Sandrine Bonnaire ouvre L’Œil au Festival de Cannes
RENCONTRE•Dix ans après la projection d'« Elle s’appelle Sabine » à la Quinzaine des réalisateurs, Sandrine Bonnaire revient à Cannes pour présider le jury de L’Œil d’or, qui récompense le meilleur documentaire…De nos envoyés spéciaux à Cannes, Anne Demoulin et Stéphane Leblanc
Quand on croise Sandrine Bonnaire au Festival de Cannes, on ne reconnaît pas tout de suite la jeune adolescente rebelle d’A nos amours de Maurice Pialat (1983) ou de Sans toit ni loi d'Agnès Varda (1986).
Sans maquillage, elle irradie de naturel, avec des airs de gravité qu’un large sourire efface dès qu’on lui parle du rôle particulier qu’elle s’apprête à tenir cette année à Cannes : présidente du jury d’un tout jeune prix, L’Œil d’or, qui récompense pour la troisième fois le meilleur documentaire présenté sur la Croisette, toutes sections confondues.

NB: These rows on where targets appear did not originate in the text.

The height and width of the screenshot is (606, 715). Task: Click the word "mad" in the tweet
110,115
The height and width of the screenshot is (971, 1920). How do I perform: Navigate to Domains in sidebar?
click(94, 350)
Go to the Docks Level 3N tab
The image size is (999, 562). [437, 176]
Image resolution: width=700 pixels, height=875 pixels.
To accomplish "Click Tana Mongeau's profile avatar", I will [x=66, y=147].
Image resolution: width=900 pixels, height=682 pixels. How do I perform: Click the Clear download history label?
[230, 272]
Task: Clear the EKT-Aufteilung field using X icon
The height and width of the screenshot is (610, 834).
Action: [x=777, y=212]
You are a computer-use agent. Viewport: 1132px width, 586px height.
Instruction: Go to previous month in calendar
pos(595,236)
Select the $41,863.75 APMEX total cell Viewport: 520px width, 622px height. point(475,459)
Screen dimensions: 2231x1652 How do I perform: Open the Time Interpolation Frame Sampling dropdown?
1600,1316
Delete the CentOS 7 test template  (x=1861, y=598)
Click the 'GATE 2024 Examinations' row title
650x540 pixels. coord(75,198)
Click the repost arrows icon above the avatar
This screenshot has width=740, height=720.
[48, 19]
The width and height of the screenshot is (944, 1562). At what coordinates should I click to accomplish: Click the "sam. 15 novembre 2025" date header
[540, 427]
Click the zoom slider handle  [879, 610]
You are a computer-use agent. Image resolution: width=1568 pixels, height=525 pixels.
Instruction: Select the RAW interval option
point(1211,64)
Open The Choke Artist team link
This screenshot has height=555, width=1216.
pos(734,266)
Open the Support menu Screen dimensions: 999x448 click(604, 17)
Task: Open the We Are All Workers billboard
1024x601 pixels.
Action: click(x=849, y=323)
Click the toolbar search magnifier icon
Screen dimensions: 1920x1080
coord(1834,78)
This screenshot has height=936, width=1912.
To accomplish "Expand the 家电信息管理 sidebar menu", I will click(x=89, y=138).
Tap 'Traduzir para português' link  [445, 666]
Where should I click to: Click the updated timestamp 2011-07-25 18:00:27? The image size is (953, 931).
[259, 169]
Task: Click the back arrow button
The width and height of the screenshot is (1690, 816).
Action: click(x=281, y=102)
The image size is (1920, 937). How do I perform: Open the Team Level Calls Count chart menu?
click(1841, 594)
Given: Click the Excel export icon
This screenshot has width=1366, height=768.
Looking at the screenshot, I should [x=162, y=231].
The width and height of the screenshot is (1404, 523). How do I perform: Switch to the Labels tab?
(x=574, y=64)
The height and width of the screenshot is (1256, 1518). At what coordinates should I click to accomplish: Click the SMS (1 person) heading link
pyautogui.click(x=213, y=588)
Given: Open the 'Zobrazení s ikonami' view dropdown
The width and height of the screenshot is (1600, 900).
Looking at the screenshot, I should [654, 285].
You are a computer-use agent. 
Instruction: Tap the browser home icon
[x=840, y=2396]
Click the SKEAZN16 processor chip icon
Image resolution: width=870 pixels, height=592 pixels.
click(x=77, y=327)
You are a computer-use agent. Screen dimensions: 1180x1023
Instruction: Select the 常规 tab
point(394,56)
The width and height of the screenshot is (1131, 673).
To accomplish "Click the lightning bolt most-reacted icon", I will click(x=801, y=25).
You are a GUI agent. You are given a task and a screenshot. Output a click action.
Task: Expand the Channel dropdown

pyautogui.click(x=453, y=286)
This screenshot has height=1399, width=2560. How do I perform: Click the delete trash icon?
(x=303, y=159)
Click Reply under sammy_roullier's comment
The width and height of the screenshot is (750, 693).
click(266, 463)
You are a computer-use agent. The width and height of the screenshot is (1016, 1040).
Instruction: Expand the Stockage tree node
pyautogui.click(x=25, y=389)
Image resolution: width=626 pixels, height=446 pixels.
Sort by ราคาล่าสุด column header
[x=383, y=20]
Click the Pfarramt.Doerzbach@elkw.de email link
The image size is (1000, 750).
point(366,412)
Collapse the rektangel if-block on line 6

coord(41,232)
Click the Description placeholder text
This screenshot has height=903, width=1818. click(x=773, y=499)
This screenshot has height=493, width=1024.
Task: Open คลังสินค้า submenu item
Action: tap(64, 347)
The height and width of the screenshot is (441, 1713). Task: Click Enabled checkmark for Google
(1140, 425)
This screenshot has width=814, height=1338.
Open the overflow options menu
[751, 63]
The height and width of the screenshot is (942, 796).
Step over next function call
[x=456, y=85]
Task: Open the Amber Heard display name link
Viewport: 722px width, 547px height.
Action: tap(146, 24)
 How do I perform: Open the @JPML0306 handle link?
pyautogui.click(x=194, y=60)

« Ce n’est pas absurde comme idée, puisque j’en suis moi-même à la réalisation de mon troisième documentaire !, lance-t-elle. Je commence à connaître le domaine. » Plus que le premier de ces films, consacré à Higelin, plus que le dernier, sur Marianne Faithfull (puisqu’elle ne l’a pas tout à fait terminé), c’est le second qui a marqué les esprits lors de sa projection à la Quinzaine des réalisateurs en 2007.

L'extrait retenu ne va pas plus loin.